[Data excerpts]
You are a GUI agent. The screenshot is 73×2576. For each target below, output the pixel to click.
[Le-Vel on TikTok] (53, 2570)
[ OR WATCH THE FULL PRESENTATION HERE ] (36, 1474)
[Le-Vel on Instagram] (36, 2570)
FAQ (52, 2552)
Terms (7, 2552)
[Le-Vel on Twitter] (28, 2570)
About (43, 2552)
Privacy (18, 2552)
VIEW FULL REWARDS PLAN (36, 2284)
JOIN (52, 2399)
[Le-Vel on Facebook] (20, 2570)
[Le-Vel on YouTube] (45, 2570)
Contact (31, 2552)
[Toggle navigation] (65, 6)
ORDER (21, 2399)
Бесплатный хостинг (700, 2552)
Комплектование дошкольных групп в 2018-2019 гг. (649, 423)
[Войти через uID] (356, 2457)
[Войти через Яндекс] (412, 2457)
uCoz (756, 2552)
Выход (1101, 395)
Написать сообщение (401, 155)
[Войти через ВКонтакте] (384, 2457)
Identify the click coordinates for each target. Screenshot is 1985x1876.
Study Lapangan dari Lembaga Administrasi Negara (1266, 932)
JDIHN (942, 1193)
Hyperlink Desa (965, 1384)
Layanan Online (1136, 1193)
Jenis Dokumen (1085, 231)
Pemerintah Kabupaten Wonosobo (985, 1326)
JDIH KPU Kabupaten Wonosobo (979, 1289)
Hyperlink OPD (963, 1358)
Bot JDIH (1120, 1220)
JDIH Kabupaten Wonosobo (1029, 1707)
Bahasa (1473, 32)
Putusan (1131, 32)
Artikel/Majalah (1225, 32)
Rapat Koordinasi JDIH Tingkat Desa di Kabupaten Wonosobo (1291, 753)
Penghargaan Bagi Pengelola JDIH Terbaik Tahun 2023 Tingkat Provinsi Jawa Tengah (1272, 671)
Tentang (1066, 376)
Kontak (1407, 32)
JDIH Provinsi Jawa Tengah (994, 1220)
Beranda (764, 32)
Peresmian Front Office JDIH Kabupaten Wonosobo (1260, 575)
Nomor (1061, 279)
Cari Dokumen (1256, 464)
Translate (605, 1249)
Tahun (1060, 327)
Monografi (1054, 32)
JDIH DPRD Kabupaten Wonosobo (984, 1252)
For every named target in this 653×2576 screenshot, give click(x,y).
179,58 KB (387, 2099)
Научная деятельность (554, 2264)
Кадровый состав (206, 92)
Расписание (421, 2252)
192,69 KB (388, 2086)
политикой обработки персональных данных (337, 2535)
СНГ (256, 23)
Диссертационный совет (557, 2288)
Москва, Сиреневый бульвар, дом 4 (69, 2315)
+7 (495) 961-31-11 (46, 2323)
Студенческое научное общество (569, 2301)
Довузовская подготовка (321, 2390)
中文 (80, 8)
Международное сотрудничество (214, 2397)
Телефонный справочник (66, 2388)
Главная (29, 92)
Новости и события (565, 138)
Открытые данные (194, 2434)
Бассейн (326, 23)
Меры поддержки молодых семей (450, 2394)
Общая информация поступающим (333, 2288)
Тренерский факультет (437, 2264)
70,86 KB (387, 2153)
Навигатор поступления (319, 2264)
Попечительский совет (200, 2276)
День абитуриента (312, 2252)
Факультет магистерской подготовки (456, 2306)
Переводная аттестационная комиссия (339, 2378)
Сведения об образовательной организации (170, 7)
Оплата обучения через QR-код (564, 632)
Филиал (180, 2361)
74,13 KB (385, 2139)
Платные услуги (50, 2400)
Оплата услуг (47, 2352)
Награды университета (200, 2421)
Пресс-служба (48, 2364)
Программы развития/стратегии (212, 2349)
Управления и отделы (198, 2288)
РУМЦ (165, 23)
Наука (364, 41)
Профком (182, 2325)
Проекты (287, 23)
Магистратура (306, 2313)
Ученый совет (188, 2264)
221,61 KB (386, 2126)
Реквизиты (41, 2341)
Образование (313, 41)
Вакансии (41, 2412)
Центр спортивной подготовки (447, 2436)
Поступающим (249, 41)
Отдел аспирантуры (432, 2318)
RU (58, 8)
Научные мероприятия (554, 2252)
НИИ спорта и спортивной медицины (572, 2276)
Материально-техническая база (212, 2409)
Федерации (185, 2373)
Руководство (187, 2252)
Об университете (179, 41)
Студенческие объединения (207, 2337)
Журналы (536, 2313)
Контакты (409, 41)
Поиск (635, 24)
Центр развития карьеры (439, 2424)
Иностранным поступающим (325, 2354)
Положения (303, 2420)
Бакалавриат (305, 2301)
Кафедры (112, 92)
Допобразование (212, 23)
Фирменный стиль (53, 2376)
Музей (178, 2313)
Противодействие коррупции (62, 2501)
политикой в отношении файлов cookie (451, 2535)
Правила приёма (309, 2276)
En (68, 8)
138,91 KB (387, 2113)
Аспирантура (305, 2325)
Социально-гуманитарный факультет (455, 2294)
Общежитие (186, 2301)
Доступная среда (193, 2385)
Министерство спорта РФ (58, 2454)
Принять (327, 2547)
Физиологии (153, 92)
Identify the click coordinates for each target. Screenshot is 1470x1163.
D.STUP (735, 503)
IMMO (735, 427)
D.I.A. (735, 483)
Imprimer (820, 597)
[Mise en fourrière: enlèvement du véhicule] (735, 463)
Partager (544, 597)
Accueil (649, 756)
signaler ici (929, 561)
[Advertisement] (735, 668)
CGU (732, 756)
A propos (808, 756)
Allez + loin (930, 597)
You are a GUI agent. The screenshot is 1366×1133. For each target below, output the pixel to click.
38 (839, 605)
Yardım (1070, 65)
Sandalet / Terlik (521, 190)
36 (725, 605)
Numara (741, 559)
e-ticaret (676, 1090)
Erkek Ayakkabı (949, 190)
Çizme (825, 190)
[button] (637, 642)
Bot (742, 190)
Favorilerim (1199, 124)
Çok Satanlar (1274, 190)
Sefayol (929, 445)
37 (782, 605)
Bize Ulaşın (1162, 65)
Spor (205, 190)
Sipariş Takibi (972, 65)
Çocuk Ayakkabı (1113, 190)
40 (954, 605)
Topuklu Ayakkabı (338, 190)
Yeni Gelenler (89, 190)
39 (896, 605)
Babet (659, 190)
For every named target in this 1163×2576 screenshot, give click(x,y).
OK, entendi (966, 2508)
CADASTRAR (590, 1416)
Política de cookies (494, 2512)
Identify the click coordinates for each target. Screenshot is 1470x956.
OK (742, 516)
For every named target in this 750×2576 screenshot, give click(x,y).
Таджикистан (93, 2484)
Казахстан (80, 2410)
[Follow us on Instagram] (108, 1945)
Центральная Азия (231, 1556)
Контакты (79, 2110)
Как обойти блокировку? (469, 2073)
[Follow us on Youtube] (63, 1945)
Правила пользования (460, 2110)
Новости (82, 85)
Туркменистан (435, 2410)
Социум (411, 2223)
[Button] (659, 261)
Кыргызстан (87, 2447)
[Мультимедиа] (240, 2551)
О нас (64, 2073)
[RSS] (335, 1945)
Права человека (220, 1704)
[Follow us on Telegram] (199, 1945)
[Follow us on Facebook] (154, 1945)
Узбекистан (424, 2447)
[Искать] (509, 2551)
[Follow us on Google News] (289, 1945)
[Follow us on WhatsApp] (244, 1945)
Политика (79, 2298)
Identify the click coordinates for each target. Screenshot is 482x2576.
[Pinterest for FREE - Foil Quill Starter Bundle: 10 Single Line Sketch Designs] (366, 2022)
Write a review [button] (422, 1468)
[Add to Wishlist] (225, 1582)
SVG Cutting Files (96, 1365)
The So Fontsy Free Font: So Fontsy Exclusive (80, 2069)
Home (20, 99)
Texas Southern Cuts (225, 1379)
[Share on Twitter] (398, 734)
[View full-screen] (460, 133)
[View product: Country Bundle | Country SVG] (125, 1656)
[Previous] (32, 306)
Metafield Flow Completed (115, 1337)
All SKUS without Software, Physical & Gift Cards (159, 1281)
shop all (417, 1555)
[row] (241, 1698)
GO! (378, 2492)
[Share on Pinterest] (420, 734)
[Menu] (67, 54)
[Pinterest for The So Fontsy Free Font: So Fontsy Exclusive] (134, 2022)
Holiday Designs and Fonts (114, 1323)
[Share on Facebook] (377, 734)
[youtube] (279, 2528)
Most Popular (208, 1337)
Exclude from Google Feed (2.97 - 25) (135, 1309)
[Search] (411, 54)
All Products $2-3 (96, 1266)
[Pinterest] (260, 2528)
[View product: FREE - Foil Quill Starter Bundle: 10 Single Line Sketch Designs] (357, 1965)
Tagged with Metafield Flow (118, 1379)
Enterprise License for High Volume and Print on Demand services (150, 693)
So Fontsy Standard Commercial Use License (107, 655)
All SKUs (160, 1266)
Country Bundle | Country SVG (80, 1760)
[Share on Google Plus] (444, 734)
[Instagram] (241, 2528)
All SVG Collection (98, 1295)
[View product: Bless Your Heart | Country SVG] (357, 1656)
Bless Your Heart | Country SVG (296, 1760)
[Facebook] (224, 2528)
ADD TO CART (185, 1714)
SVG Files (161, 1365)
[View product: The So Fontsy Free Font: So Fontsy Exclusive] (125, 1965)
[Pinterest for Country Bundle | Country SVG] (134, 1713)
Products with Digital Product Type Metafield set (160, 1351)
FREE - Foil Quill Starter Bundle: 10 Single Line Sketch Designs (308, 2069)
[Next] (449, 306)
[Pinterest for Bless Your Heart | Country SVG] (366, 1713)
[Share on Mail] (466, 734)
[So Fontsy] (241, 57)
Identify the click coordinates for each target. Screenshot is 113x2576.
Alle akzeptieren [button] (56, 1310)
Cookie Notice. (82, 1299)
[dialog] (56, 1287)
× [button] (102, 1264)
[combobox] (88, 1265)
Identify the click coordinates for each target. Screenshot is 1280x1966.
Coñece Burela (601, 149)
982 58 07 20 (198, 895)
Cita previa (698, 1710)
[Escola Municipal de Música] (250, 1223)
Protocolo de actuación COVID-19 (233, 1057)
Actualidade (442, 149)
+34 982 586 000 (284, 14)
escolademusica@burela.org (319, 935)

ACTIVITY> Please retype, with no changes, the lines that run from the first line of the entries to the line with "Бесплатный хостинг (700, 2552)", both ends included.

TASK RESPONSE>
You are a GUI agent. The screenshot is 73×2576. For each target below, output the pixel to click.
[Le-Vel on TikTok] (53, 2570)
[ OR WATCH THE FULL PRESENTATION HERE ] (36, 1474)
[Le-Vel on Instagram] (36, 2570)
FAQ (52, 2552)
Terms (7, 2552)
[Le-Vel on Twitter] (28, 2570)
About (43, 2552)
Privacy (18, 2552)
VIEW FULL REWARDS PLAN (36, 2284)
JOIN (52, 2399)
[Le-Vel on Facebook] (20, 2570)
[Le-Vel on YouTube] (45, 2570)
Contact (31, 2552)
[Toggle navigation] (65, 6)
ORDER (21, 2399)
Бесплатный хостинг (700, 2552)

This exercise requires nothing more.